Version 1.0 | Streamlined Architecture
TL;DR: The Five Pillars of This Baseline
- Risk-Tiered Decision Boundaries: Categorize every intent as Low, Medium, or High risk. Automate low-risk fully, gate medium-risk with verification, escalate high-risk to humans.
- Two-Agent Streamlined Core Chain: Guard Agent (policy enforcement) → Orchestrator Agent (classify + plan + respond + validate). Optimized for enterprise latency requirements.

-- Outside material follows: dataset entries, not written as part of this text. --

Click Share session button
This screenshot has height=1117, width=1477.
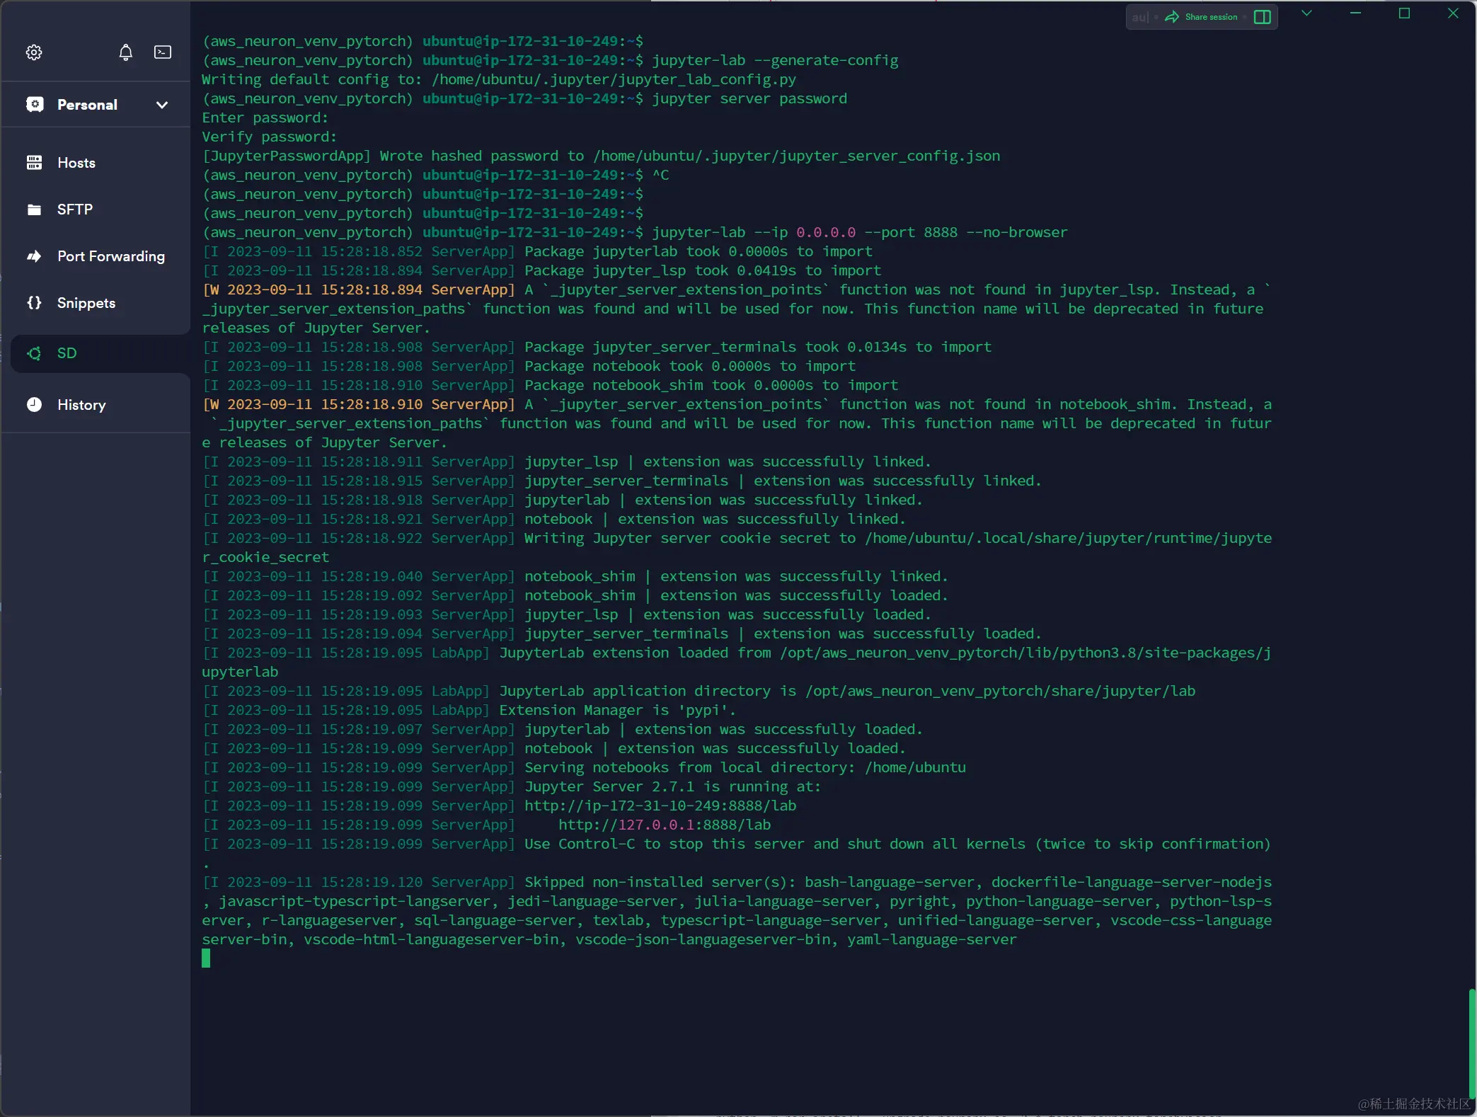click(x=1202, y=17)
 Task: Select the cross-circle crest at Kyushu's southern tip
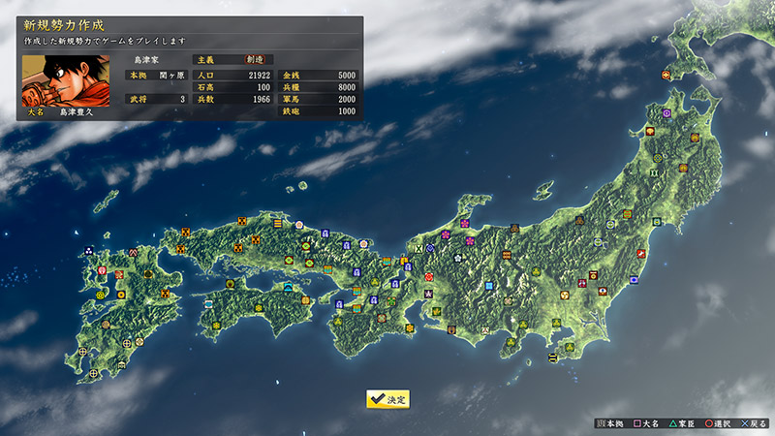pos(93,374)
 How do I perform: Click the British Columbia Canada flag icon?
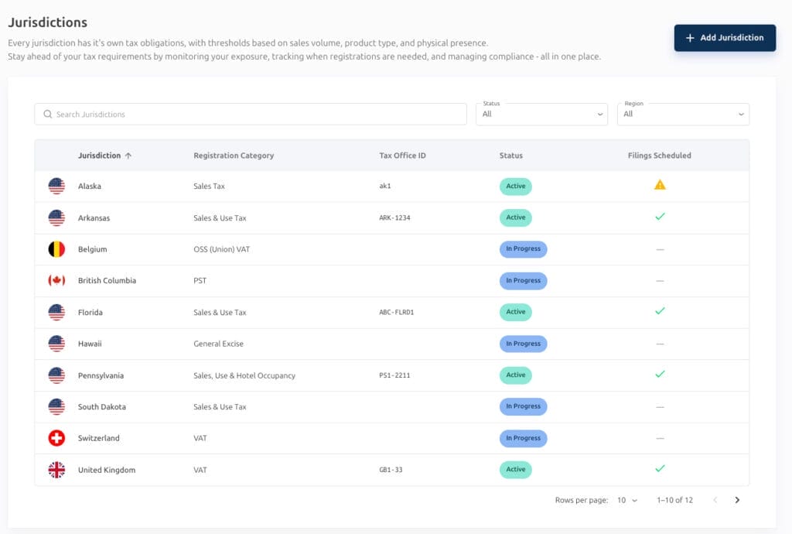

- Read-First, Write-Later Tool Philosophy: Start with read-only tools in Phase 1. Introduce write actions only in Phase 3, with verification gates and audit trails.
- Evals Before Launch: Build a golden dataset, define accuracy thresholds, and get sign-off metrics before going live. No evals = no production.
- Human Escalation as a Feature, Not a Failure: Escalation triggers are configurable guardrails that protect the business and the customer. Design for graceful handoffs.
Introduction
This document proposes a baseline standard for the minimum requirements of an end-to-end agentic system for customer chat operations. It is not intended as a complete specification, but as a starting point for teams building production-grade agentic support systems.
We use a parcel delivery platform as the reference implementation throughout this document. This domain is ideal for illustrating agentic principles because it involves high volume, time-sensitive inquiries, repetitive intents with edge cases, and a mix of read-only and write operations with varying risk levels.
This baseline draws on principles from established industry guides, including Anthropic's Building Effective Agents and OpenAI's A Practical Guide to Building Agents. We adapt these general frameworks specifically for customer chat operations in enterprise environments, where safety, compliance, latency, and operational predictability are paramount.
Understanding AI Agents vs. Workflows
Before diving into the baseline, it's important to clarify the distinction between AI agents and workflows. These terms are often used interchangeably, but they represent fundamentally different architectural approaches.
This baseline uses a hybrid approach: a workflow pattern (sequential, deterministic orchestration) combined with agentic capabilities (LLM-powered reasoning, dynamic tool usage within bounded phases). This gives us the predictability enterprises require while retaining the flexibility that makes AI valuable.
We chose this pattern because customer chat operations demand predictability (every inquiry follows the same processing path), auditability (we can trace exactly what happened), and latency control (fixed chains allow for optimized execution).
When Agentic Systems Are Needed (and When They're Not)
Building an agentic system is not always the right answer. Anthropic's Building Effective Agents guide emphasizes this point:
"When building applications with LLMs, we recommend finding the simplest solution possible, and only increasing complexity when needed. This might mean not building agentic systems at all. Agentic systems often trade latency and cost for better task performance, and you should consider when this tradeoff makes sense."
Before investing in agentic architecture, validate that your use case genuinely requires it.
This baseline is appropriate when:
- High volume of repetitive intents: You handle thousands of similar inquiries (status checks, FAQs, scheduling) where automation delivers clear ROI.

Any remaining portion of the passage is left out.